Dieu est un DJ de Falk Richter, traduction d’Anne Monfort, mise en scène de Patrice Bigel
Dieu est un DJ de Falk Richter, traduction d’Anne Monfort, mise en scène de Patrice Bigel
Un jeune couple, moderne, charmant, intéressant. Lui a voyagé, il raconte la Vallée de la mort, les couleurs, la chaleur, une autostoppeuse un peu punk, un peu droguée embarquée à une station service, du vrai cinéma. Et, au fait, ne serait-ce pas justement un souvenir de cinéma ? Elle, a été présentatrice-vedette de la télévision, quelque chose comme journaliste star ou reine du divertissement. À moins qu’elle n’ait été qu’une marionnette de téléréalité sur une chaîne perdue au fin fond du paysage télévisuel. Allez savoir, ils sont tellement normaux, tellement sympathiques. Et nous, nous sommes leur public, leur jouet, car ils ont décidé de faire de leur vie, «une œuvre d’art ». Toute leur vie sera donc captée et diffusée pour nous minute par minute, et l’on sait le prix d’une minute de publicité aux heures de grande écoute. Tout est à vendre, surtout ce qui marche bien: les moments où ils font la cuisine, le lit…
Dans cette pièce (1998), « J’essaie, dit l’auteur, d’être comme un sismographe qui enregistre ou capte la réalité du monde vécu, la façon de penser, de sentir, de communiquer dans notre société. » Il a senti l’ébranlement à son début : l’image fait trembler le réel. Tout passe par la communication électronique. Le problème ou plutôt le double problème : le réel peut revenir avec son poids de saleté, et le virtuel peut être renvoyé d’un coup de télécommande au fond d’une mémoire morte. C’est le risque.
Mais nous, les vivants, nous assistons à l’expérience en direct. Petits dérapages, changements de rythme, cassures, reprises : le metteur en scène met les personnages aux prises avec des dangers minuscules et révélateurs.
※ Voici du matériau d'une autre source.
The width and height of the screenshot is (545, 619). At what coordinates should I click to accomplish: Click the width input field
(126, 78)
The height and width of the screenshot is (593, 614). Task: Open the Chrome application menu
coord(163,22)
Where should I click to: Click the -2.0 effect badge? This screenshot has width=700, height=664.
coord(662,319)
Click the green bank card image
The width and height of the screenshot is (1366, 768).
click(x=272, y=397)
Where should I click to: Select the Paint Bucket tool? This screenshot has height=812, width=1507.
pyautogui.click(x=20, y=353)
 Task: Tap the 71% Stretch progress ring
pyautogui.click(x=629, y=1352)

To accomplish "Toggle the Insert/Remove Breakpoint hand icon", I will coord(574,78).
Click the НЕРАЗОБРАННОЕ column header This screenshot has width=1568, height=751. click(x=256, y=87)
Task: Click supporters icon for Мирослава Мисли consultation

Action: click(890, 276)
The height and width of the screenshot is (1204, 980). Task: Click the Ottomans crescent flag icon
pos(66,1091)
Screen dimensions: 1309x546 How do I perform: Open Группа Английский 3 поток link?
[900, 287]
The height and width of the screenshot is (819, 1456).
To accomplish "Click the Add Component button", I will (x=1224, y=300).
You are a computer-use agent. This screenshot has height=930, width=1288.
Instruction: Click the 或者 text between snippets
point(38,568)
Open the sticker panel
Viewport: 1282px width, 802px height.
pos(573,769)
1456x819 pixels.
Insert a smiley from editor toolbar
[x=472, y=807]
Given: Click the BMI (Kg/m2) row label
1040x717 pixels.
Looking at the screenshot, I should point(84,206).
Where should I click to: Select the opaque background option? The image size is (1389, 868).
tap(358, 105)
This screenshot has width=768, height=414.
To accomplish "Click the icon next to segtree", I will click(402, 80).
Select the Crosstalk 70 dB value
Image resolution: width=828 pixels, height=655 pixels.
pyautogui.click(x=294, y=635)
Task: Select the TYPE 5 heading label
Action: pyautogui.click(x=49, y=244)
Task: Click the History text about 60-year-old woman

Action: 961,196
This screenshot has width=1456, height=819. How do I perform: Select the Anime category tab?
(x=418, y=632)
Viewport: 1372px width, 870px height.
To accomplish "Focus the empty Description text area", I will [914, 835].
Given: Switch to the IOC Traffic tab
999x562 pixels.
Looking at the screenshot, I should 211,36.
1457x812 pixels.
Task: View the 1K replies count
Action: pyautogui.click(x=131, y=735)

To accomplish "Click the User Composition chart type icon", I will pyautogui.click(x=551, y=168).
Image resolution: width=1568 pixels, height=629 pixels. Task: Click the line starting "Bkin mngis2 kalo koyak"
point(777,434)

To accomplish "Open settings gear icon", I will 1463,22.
À la voir, Elle, changer constamment de robe (costumes d’Agnès Chaigneau, toujours un peu rétro, décalés et justes), on sent sa fébrilité, sa fragilité, son angoisse d’être toujours celle qu’il faut être : moderne, charmante, intéressante… Et Lui court, de façon aléatoire, à la table de mixage, saisi du besoin d’une musique bouche-trou. Ou peut-être même pas : simple agitation moderne, charmante, intéressante…
On reconnaît ici la patte de Patrice Bigel, à l’extrême précision de tous les éléments, en particulier sonores. Et le public a la chance d’être à la bonne place, de pouvoir rire de ce miroir déformant qui lui est tendu. Jusqu’au moment où une déferlante d’humanité -ils pourraient avoir un enfant- tombe sur le couple. Alors survient un vrai moment poétique, une vraie émotion.
De Falk Richter, on a vu récemment un spectacle à grande échelle I am l’Europe (voir Le Théâtre du blog) à l’Odéon-Ateliers Berthier et une pièce: À Deux heures du matin, mise en scène par René Loyon qui pourrait relever comme Dieu est un DJ, du théâtre de chambre. L’expression fait penser à Strindberg qui y déloge les névroses familiales et sociales. Falk Richter y ajoute la névrose centrale : la confusion « moderne », en plein corps « augmenté », de l’être et du virtuel.
Ici, il isole dans des chambres d’hôtel difficiles à distinguer de leurs bureaux design, ces êtres dont la vie privée est mangée par un productivisme capitaliste devenu fou. Lumières pop d’une gaîté forcée, gestuelle fébrile et mécanisée et soudain une femme qui, dans un monologue ardent, se cherche à travers tout ce qu’elle n’est pas… La pièce sera-t-elle reprise ? Ce serait dommage qu’elle ne le soit pas. Dommage aussi que la compagnie de Patrice Bigel La Rumeur perde une grande partie des aides publiques, «parce qu’on n’est pas subventionné à vie» mais aussi et surtout, parce qu’elle n’entre sans doute pas dans un circuit qu’il faut bien appeler marchand. La valeur d’un œuvre tient-elle à son prix de vente ? Le genre de questions que pose Falk Richter et qu’il faut entendre.
Christine Friedel
La pièce a été jouée en octobre à l’Usine Hollander, Choisy-Le-Roi (Val-de-Marne). T. : 01 46 82 19 63. Et le sera à nouveau du 8 au 24 novembre.